Lots of people buy RVs, but nobody “invests” in them. And what’s a house but a giant RV with no wheels?

As I said before, one of my key goals with this book was to write something that would not only be cheap to buy (just $3.99!) but also short. That means I didn’t pad it out with a lot of to-be-sures and efforts to guess what objections people will have. Better, I thought, to release a detailed-but-not-tedious version of my ideas into the world and then see what people see. So if anyone reads it and has questions, objections, thoughts, ideas, etc. please do email me about them or send links to your own blog where you’ve written about it. I’d love to continue the discussion and follow whatever points people think are interesting or flat-out wrong or in need of elaboration.

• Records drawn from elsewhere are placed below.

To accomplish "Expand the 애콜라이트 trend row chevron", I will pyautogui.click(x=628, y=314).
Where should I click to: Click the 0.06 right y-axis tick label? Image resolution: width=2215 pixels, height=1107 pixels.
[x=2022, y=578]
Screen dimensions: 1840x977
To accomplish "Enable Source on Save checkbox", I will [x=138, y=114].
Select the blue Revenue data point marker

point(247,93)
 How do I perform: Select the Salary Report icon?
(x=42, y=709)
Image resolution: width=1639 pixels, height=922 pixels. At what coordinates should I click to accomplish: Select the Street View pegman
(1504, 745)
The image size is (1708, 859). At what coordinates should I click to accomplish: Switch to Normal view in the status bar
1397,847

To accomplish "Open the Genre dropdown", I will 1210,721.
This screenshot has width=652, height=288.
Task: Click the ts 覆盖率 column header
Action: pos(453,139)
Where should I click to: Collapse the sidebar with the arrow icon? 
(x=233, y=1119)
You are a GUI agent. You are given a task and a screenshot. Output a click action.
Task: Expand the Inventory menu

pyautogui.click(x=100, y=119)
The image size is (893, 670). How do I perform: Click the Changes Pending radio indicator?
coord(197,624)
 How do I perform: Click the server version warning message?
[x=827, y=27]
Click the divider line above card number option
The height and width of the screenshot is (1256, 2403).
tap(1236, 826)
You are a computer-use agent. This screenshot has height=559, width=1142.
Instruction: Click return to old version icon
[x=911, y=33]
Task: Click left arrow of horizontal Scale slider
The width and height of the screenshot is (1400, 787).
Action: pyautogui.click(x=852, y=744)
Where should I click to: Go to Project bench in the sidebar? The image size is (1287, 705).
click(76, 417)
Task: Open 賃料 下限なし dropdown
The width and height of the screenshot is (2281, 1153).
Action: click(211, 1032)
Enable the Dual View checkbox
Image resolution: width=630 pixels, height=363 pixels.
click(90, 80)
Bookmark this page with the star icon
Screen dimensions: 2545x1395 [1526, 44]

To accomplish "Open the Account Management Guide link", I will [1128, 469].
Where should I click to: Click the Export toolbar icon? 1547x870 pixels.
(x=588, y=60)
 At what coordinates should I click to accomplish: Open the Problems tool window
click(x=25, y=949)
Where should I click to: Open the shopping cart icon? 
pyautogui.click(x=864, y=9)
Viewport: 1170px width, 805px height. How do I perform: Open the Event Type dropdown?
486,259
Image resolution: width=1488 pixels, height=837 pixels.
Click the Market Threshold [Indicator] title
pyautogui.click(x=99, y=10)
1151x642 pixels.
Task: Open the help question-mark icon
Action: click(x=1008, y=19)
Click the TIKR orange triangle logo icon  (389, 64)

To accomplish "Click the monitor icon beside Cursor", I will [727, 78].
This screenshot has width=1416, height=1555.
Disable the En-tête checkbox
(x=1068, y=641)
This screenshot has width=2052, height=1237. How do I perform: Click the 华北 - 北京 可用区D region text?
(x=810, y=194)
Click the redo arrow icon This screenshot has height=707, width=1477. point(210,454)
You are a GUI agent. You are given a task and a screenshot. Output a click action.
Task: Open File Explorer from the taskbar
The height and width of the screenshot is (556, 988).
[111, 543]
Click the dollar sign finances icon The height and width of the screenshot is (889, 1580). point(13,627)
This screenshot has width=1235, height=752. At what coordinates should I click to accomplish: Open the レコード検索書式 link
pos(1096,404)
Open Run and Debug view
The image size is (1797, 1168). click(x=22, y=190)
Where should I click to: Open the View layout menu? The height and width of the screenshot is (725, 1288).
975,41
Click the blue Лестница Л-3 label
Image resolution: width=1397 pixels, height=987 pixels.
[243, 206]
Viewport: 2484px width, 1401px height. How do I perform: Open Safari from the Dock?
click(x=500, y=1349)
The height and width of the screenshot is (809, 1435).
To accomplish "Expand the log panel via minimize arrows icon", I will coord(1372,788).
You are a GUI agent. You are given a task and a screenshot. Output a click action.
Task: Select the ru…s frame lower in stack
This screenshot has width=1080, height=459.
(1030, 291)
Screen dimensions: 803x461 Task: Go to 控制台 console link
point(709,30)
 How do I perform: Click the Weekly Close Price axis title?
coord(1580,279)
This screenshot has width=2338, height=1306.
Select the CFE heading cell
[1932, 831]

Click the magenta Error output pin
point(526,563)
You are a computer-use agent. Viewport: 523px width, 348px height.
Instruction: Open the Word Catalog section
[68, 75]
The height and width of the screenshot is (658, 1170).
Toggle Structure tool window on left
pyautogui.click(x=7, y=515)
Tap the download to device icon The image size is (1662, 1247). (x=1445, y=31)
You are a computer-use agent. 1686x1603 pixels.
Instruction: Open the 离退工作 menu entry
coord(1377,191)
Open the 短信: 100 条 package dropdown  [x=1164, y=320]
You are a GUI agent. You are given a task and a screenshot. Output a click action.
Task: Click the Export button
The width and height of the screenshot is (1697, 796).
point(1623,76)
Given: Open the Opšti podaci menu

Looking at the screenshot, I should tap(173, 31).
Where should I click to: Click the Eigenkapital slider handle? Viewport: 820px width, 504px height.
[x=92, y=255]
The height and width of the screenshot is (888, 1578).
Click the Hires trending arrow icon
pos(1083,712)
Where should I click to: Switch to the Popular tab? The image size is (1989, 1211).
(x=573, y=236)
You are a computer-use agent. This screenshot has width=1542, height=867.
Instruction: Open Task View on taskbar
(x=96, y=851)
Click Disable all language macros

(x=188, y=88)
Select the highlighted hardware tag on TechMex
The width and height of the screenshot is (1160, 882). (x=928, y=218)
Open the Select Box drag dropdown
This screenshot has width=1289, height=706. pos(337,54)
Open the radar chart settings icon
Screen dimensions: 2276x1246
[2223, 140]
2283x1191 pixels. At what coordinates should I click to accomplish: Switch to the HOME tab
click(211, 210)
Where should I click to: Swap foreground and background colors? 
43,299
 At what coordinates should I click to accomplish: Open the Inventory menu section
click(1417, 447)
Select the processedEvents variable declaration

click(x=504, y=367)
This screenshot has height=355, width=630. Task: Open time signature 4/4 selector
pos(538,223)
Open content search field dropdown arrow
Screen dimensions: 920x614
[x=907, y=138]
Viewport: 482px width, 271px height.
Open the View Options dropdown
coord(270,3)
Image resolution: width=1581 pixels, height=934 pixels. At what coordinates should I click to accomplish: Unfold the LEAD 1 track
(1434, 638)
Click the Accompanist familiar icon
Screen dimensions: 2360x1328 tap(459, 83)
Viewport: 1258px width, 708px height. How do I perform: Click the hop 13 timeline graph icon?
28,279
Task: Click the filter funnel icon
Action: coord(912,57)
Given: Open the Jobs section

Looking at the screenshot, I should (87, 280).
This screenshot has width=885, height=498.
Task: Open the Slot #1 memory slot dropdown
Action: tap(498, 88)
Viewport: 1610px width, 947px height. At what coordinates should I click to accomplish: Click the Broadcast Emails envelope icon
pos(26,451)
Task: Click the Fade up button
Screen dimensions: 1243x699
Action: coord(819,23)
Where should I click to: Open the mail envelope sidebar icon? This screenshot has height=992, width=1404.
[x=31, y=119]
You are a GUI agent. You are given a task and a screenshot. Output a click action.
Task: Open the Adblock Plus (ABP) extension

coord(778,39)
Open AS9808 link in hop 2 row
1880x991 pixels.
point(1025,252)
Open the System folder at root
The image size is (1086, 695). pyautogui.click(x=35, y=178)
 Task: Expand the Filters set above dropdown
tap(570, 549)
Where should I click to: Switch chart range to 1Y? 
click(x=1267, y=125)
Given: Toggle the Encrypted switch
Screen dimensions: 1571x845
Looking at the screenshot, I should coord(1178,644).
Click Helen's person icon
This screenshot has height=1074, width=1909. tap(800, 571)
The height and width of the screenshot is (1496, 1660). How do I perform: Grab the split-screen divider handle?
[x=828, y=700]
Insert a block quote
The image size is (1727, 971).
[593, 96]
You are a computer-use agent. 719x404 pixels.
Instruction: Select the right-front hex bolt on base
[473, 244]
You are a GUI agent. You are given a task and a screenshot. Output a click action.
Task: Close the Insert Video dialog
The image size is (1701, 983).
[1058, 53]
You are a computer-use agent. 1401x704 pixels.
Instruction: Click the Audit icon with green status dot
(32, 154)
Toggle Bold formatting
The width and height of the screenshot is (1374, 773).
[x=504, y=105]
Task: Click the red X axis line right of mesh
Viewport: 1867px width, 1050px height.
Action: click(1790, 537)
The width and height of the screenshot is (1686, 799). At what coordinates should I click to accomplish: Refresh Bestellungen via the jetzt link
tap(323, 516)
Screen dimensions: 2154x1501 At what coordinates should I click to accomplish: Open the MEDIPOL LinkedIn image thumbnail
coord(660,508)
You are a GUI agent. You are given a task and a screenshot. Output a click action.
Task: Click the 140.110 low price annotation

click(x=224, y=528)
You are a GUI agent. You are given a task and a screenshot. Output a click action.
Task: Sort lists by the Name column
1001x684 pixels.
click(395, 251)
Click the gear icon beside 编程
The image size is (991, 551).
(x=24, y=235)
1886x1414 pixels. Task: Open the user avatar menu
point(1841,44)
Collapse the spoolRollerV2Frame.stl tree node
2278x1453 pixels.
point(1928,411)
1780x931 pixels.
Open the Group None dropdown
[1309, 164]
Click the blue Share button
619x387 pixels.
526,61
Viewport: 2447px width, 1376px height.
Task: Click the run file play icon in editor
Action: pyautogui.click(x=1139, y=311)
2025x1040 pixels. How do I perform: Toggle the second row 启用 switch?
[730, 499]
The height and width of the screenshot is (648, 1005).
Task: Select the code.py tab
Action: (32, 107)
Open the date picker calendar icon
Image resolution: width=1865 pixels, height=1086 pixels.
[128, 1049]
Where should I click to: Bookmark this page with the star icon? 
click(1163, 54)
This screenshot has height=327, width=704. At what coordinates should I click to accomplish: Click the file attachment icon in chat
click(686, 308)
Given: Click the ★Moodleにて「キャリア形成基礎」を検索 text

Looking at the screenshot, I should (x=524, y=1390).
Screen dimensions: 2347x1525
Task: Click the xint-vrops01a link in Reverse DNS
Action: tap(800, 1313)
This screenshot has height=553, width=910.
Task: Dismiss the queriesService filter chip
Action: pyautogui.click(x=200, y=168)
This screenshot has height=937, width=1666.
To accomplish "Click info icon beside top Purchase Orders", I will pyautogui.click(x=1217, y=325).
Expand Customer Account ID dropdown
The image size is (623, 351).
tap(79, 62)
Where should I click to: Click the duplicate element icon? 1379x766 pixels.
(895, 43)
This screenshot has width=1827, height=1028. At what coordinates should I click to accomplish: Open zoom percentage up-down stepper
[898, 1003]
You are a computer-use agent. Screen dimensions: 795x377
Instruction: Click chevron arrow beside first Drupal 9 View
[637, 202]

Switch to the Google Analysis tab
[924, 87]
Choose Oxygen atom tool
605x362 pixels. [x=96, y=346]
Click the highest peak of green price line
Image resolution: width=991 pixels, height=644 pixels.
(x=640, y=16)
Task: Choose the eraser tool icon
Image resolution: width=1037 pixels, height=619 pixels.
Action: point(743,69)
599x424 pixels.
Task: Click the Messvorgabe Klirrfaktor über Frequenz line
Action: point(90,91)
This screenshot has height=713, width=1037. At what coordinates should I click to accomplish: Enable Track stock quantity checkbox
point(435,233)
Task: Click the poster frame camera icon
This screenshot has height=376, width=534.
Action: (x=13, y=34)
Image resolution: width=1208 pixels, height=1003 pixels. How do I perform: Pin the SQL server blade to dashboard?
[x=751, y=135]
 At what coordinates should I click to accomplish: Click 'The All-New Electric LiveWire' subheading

In the spirit of that discussion, I have a few thoughts.

First, a video interlude for the book’s namesake.

Perhaps the most interesting part to me is Matt’s claim in the book that the final chapter of any public policy book (the chapter that actually gets at potential solutions) is often the most disappointing.  I won’t hold that against this e-book, since the educational component about the issue (as opposed to, say, healthcare or climate change) often isn’t even regarded as a problem.

That said, who is the audience for this kind of material? Convincing the general public, one development project and one upzoning at a time isn’t a sustainable solution. Likewise, too much of the NIMBY opposition discourse is of the shotgun, everything including the kitchen sink approach: throw out all possible objections and see what works.  That kind of approach isn’t likely to buy into a reasoned argument.

Tyler Cowen assumes most of America won’t pay attention to Matt’s point – but maybe they don’t have to. Perhaps with some procedural modifications (see thoughts here and here) you could make progress, and in that case the audience in need of convincing would be elected officials – either by convincing current officials or by electing new ones who understand the issue.  Good news: as Matt points out, Mitt Romney was all over this back in 2006.

Josh Barro at Forbes looks at Chicago and wonders how that city manages to keep prices in line with construction costs:

Yet Chicago has a planning process that looks, at first, like it ought to be a nightmare. The city is divided into 50 wards, each of which elects an Alderman to the City Council. In practice, the Alderman has enormous control over what developments get approved within his ward. Yet, despite these fiefdoms, projects tend to get approved.

This is partly because Chicago also liberally uses Tax Increment Financing districts, which now cover huge swathes of the city. When a TIF district is created, the amount of property tax revenue that the district sends to the city is frozen for 23 years. Increases in property tax receipts are instead directed into a special fund that can only be used for projects within the TIF district boundaries—and new developments tend to mean significant increases in property tax collections. When you create a TIF, you create an incentive for residents and their Aldermen to approve new development, as that means more money for local goodies.

I’d expect nothing less from the City that Works. However, it’s not as if Chicago’s system (or that of Houston) produces quality results all the time. Chicago still has plenty of those subtle barriers to development that often produce unintended consequences, even if the overall price levels are reasonable. Also, Chicago isn’t seeing the same kind of intense demand as other coastal cities are, perhaps confounding the city’s apparent success in keeping costs reasonable.

David Schleicher, in an interview with Mark Bergen at Forbes (Part 1, Part 2) discusses some potential legislative solutions.

It’s great to see these issues front and center in the discourse, even if only in this small corner of the internet. I’d highly recommend Matt’s e-book for a quick, concise summary of the basic issues of over-regulation and the benefits of density and cities with a little more freedom to operate.